Kaplumbağa lahitlerinin üzerine dikilmiş yazıtlar mevcuttur. Göktürk
Kitabelerinde, Kültigin Anıtının bu kaplumbağa şeklinde bir taş zemin üzerine
oturtulmasının bir manası vardır. Bundan maksat "edeb-müddet" idealinin
yansıtılmaya çalışılmasıdır. Nasıl ki Ulu Ruh tarafından yaratılan dünya bir
kaplumbağa sırtına yerleştirilmiştir, bu abidenin de kaplumbağanın sırtında
kurulan, dünya var oldukça yaşaması ve ebediyete kadar orada kalması fikri
işlenmiştir.
.jpg)
Orhun Anıtları imitasyonlar
ŞİMDİ BURADA ÖNEMLİ OLAN KONU ŞUDUR Kİ, ÖNCELİKLE
KENDİ TAMGALARIMIZI, TÜRK SEMBOLLERİMİZİ TANIMALI VE BU TÜR YAPILARA ZARAR
VERMEMEMİZ GEREKTİĞİNİ UNUTMAMALIYIZ.
Hint
Mitolojisinde Kaplumbağa ve Kullanım Alanları
Bu bölüm Anadolu Medeniyetlerini ilgilendirmediğinden
doğruca geçebilirsiniz.

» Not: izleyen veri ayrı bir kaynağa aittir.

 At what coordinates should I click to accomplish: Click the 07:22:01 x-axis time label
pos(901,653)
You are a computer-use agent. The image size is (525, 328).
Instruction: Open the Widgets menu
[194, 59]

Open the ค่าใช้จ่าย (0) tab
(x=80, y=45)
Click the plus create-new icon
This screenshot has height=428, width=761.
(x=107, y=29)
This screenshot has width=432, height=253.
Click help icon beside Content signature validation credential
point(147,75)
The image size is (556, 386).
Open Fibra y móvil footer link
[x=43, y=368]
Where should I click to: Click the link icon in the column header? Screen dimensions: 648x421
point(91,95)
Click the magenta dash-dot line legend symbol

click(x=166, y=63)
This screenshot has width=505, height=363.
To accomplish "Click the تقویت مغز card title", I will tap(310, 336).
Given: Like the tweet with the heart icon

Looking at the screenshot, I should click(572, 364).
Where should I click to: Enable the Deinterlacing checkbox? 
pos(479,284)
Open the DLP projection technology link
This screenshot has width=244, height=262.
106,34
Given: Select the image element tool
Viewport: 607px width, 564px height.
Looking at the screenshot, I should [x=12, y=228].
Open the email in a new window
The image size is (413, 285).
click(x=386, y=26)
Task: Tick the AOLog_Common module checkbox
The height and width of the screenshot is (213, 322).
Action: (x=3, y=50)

Fakat yurt dışında faaliyet gösteren kardeşlerimizin
okumasında fayda vardır.
.
Hint mitolojisine göre yeryüzü bir filin üzerinde bulunur ve bu fil bir
kaplumbağanın sırtından doğar. Bu nedenle filler ve kaplumbağalar kutsal
sayılır. Hint
kutsal metinlerinin ilki olan Vedalar ile birlikte mitolojide
Vedik dönem başlamıştır.
Vedalarda, çok tanrıcılık sembolik olarak ifade edilir ve kaplumbağa bu dönemde
yarı tanrı olarak benimsenmiş olup Prajapati yani yaratıcı ile eş tutulmuştur.
Prajapatinin varislerinden Vişnu' nun Satya Yuga döneminde meydana gelen sel
baskınında kaybolan önemli değerleri bulmak için Kurmavatara (Sanskritçe deki
Kurma kelimesinden türemiştir) yani kaplumbağa avatarına dönüştüğüne inanılır.

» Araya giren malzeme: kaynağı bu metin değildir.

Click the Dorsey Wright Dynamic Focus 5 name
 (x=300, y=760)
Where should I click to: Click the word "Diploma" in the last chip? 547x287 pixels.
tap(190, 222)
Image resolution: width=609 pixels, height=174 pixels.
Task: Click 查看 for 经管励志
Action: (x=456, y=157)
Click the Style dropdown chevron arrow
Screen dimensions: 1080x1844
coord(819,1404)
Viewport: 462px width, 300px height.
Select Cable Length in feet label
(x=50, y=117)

Kaplumbağa Vişnu'nun ikinci avatarıdır yani Tanrı Vişnu yeryüzüne ikinci
kez kaplumbağa olarak iner. Tanrıların denizleri karıştırmak için tersine
çevirdikleri dağın ucu, dünyanın dibini delmesin diye de sırtındaki kabuğu dağın
sivri ucuna dayar ve dünyayı dengede tutar. Bu nedenle Kaplumbağa figürü Hint
mitolojisinde hem yaratıcılığı ve dengeyi, hem de bu denge sonucunda elde edilen
huzuru temsil eder.
.jpg)
Her ne kadar defineyle pek alakası olmasa da, bu tarz bir sembolü genellikle
yaşam alanlarında ve özellikle tapınak girişlerinde bulabilirsiniz.
Tapınak keşfi demek, ritüel malzemeleri demektir ve araştırdığım kadarıyla
bölgenin kendi tarihi eserlerinin ülke içinde alım satımı yasaldır. ( değişen
kanun varsa benide bilgilendiriniz...)
KUZEY
AMERİKA YERLİLERİ (KIZILDERİLİLER) MİTOLOJİSİNDE KAPLUMBAĞA
Bu bölüm Anadolu Medeniyetlerini ilgilendirmediğinden doğruca geçebilirsiniz.
İrokua ve başka halkların inanışına göre dünya kaplumbağanın sırtında ada
formunda oluşmuştur. Bu nedenle kaplumbağa Dünya ’yı temsil eder. Ayrıca
Kızılderililer bu hayvanı Barış Yapıcı kabul etmişlerdir. Barış yolunu
gösterdiğine inanırlar.
Kızılderili mitolojisinde kaplumbağa, tanrı Maheo’nun isteği üzerine
yeryüzündeki toprağın oluşumunda rol oynar. Tanrı Maheo, suyun dibinden
çıkarttığı çamuru, kaplumbağanın sırtına yığar ve oradan yeryüzüne saçar..
Kızılderililer, bu nedenle kaplumbağaya "Büyükanne” derler.
Bazı kızılderili efsanelerine göre de, kaplumbağalar suyun dibine kadar iner,
bu sırada gözlerine ve kulaklarına çamur dolar. Bu çamur kuruduğunda ortaya bir
ada çıkar. Bu adadan da dünyanın karasal kısmı şekillenir.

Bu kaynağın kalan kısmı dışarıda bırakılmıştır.